» **WHAT IS BEING ASKED**:
Only the lines from the one containing "Screen dimensions: 1389x868" through the end of the entries should be repeated, exactly as they appear, first and last included.

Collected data
********************

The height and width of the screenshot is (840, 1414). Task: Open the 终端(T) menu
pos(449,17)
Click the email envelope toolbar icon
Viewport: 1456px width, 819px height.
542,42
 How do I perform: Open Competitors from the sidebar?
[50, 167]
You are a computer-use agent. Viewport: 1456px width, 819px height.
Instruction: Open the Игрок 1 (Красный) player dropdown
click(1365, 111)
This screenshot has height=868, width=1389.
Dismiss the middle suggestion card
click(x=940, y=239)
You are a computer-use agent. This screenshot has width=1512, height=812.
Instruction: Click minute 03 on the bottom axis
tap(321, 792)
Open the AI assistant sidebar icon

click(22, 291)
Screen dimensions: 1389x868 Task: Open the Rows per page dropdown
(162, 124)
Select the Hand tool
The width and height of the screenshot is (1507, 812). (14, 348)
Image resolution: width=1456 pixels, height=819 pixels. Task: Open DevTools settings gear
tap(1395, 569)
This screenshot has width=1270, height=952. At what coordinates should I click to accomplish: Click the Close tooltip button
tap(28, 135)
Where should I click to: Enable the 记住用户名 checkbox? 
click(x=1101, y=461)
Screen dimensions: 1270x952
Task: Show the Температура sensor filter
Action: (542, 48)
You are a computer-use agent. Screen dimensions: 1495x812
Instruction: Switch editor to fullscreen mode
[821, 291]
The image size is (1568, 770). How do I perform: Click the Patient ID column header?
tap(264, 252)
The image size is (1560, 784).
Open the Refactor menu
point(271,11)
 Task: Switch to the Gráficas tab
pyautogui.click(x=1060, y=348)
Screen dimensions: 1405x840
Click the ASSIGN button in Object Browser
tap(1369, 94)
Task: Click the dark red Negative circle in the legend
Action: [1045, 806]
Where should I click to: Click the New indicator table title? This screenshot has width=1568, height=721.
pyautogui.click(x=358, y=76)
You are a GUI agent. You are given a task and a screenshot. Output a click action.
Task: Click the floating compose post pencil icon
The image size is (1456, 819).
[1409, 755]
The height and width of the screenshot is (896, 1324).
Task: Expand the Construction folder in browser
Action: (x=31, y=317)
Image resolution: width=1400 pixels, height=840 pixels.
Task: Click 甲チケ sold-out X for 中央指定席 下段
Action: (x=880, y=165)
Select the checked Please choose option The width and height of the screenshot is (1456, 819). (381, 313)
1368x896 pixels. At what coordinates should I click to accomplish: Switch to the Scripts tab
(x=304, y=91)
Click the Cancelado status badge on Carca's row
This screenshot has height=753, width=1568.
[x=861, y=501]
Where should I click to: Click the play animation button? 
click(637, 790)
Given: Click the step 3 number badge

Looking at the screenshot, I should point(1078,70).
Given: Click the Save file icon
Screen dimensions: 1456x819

********************

» **SOLUTION TO THE EXERCISE**:
Screen dimensions: 1389x868 Task: Open the Rows per page dropdown
(162, 124)
Select the Hand tool
The width and height of the screenshot is (1507, 812). (14, 348)
Image resolution: width=1456 pixels, height=819 pixels. Task: Open DevTools settings gear
tap(1395, 569)
This screenshot has width=1270, height=952. At what coordinates should I click to accomplish: Click the Close tooltip button
tap(28, 135)
Where should I click to: Enable the 记住用户名 checkbox? 
click(x=1101, y=461)
Screen dimensions: 1270x952
Task: Show the Температура sensor filter
Action: (542, 48)
You are a computer-use agent. Screen dimensions: 1495x812
Instruction: Switch editor to fullscreen mode
[821, 291]
The image size is (1568, 770). How do I perform: Click the Patient ID column header?
tap(264, 252)
The image size is (1560, 784).
Open the Refactor menu
point(271,11)
 Task: Switch to the Gráficas tab
pyautogui.click(x=1060, y=348)
Screen dimensions: 1405x840
Click the ASSIGN button in Object Browser
tap(1369, 94)
Task: Click the dark red Negative circle in the legend
Action: [1045, 806]
Where should I click to: Click the New indicator table title? This screenshot has width=1568, height=721.
pyautogui.click(x=358, y=76)
You are a GUI agent. You are given a task and a screenshot. Output a click action.
Task: Click the floating compose post pencil icon
The image size is (1456, 819).
[1409, 755]
The height and width of the screenshot is (896, 1324).
Task: Expand the Construction folder in browser
Action: (x=31, y=317)
Image resolution: width=1400 pixels, height=840 pixels.
Task: Click 甲チケ sold-out X for 中央指定席 下段
Action: (x=880, y=165)
Select the checked Please choose option The width and height of the screenshot is (1456, 819). (381, 313)
1368x896 pixels. At what coordinates should I click to accomplish: Switch to the Scripts tab
(x=304, y=91)
Click the Cancelado status badge on Carca's row
This screenshot has height=753, width=1568.
[x=861, y=501]
Where should I click to: Click the play animation button? 
click(637, 790)
Given: Click the step 3 number badge

Looking at the screenshot, I should point(1078,70).
Given: Click the Save file icon
Screen dimensions: 1456x819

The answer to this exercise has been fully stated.